Workspace Filesystem

All services share a centralized filesystem rooted at DIVE_PATH (default: /root/DIVE).

Layout

{DIVE_PATH}/
├── data_store/                         # User file uploads (managed by file_service)
│   └── {owner_id}/
│       ├── {file_id}.csv
│       ├── {file_id}.json
│       └── _temporal_{stem}/           # Temporal file collections
│           ├── 0001.csv
│           └── 0002.csv
│
└── {owner_id}/
    └── workspaces/
        └── {room_id}/
            ├── choregraph.xml          # Kedro pipeline definition
            ├── specifications.xml      # Visualization spec (VisuSpec XML)
            ├── metadata.json           # Dataset metadata, active palette
            ├── data/                   # Symlinks to data_store files
            │   ├── sales.csv -> ../../data_store/{owner_id}/{file_id}.csv
            │   └── geo.json -> ../../data_store/{owner_id}/{file_id}.json
            └── pipeline/               # Choregraph intermediate outputs

Key concepts

Data store vs workspace

  • Data store (data_store/{owner_id}/): Permanent file storage. One copy per uploaded file.
  • Workspace ({owner_id}/workspaces/{room_id}/): Per-room working directory. Data files are symlinked, not copied.
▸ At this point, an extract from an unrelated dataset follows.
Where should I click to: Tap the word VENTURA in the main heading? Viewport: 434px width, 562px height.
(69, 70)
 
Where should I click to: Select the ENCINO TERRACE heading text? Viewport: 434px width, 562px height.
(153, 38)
This means: - A file uploaded once can be linked to multiple rooms - Deleting a room's workspace doesn't delete the source file - Re-uploading a file updates all rooms that link to it

The file service manages symlinks via link_files_to_room and unlink_file:

# Link: creates symlink in workspace/data/
link_data_file(workspace_path, "sales.csv", "/data_store/{owner_id}/{file_id}.csv")

# Unlink: removes symlink
unlink_data_file(workspace_path, "sales.csv")

Temporal collections

File-based temporal sequences (animation frames) are stored in a subdirectory:

data_store/{owner_id}/_temporal_weather/
├── 0001.csv    # Timestep 1
├── 0002.csv    # Timestep 2
└── 0003.csv    # Timestep 3

The workspace symlinks to the collection directory, and TimestepIndex indexes the files.

Path helpers

All path construction goes through shared/workspace.py:

Function Returns
workspace_path(owner_id, room_id) {DIVE_PATH}/{owner_id}/workspaces/{room_id}/
metadata_path(owner_id, room_id) .../{room_id}/metadata.json
specs_xml_path(owner_id, room_id) .../{room_id}/specifications.xml
panel_workspace_path(owner_id, room_id, panel_id) .../{room_id}/panels/{panel_id}/

Security

shared/security.py provides safe_path(base, user_path) to prevent directory traversal attacks. All user-supplied paths are resolved and validated against the workspace base.